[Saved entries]
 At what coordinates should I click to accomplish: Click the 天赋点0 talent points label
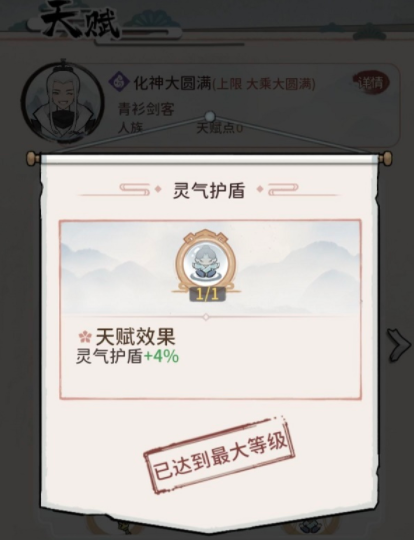coord(220,128)
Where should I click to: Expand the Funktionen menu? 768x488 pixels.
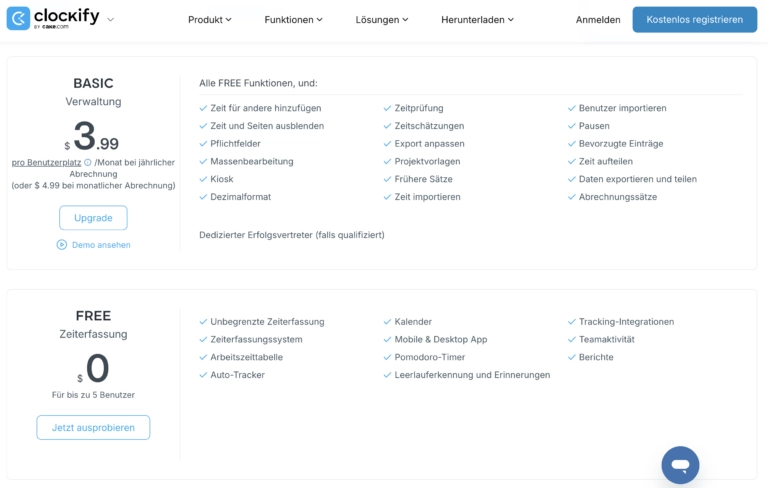point(293,20)
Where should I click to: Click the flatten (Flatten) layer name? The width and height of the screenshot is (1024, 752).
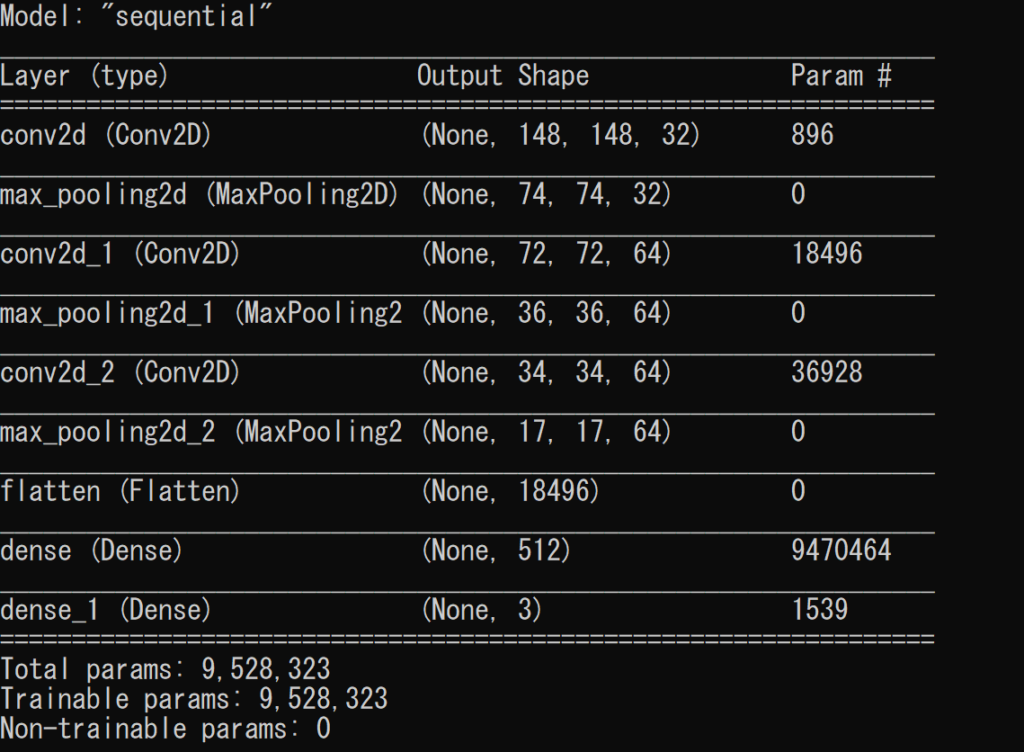[x=120, y=492]
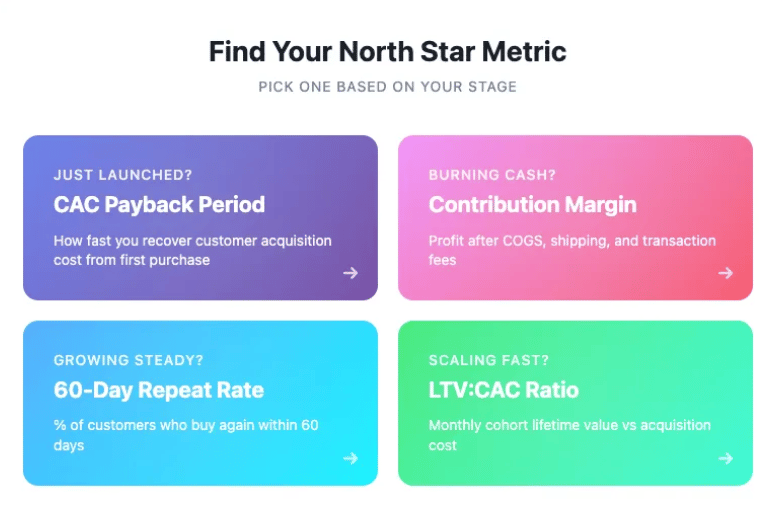Click the 'Find Your North Star Metric' heading

pyautogui.click(x=388, y=52)
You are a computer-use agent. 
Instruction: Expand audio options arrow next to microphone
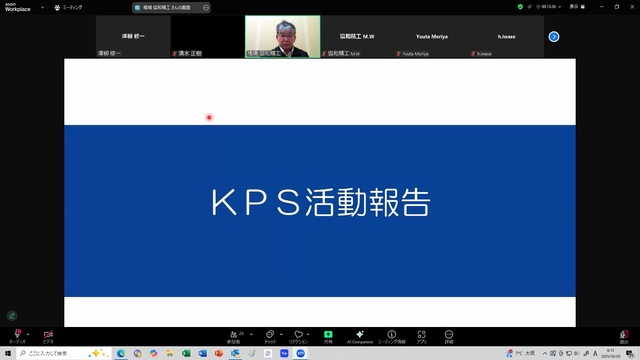click(28, 334)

▶ [What the task asks]:
Copy each row above word for word, leaving out the pictures.

▶ [Written reply]:
 At what coordinates should I click to accomplish: Click the 天赋点0 talent points label
coord(220,128)
Where should I click to: Expand the Funktionen menu? 768x488 pixels.
point(293,20)
Where should I click to: Click the flatten (Flatten) layer name? The width and height of the screenshot is (1024, 752).
[x=120, y=492]
Click the 'Find Your North Star Metric' heading

pyautogui.click(x=388, y=52)
You are a computer-use agent. 
Instruction: Expand audio options arrow next to microphone
click(28, 334)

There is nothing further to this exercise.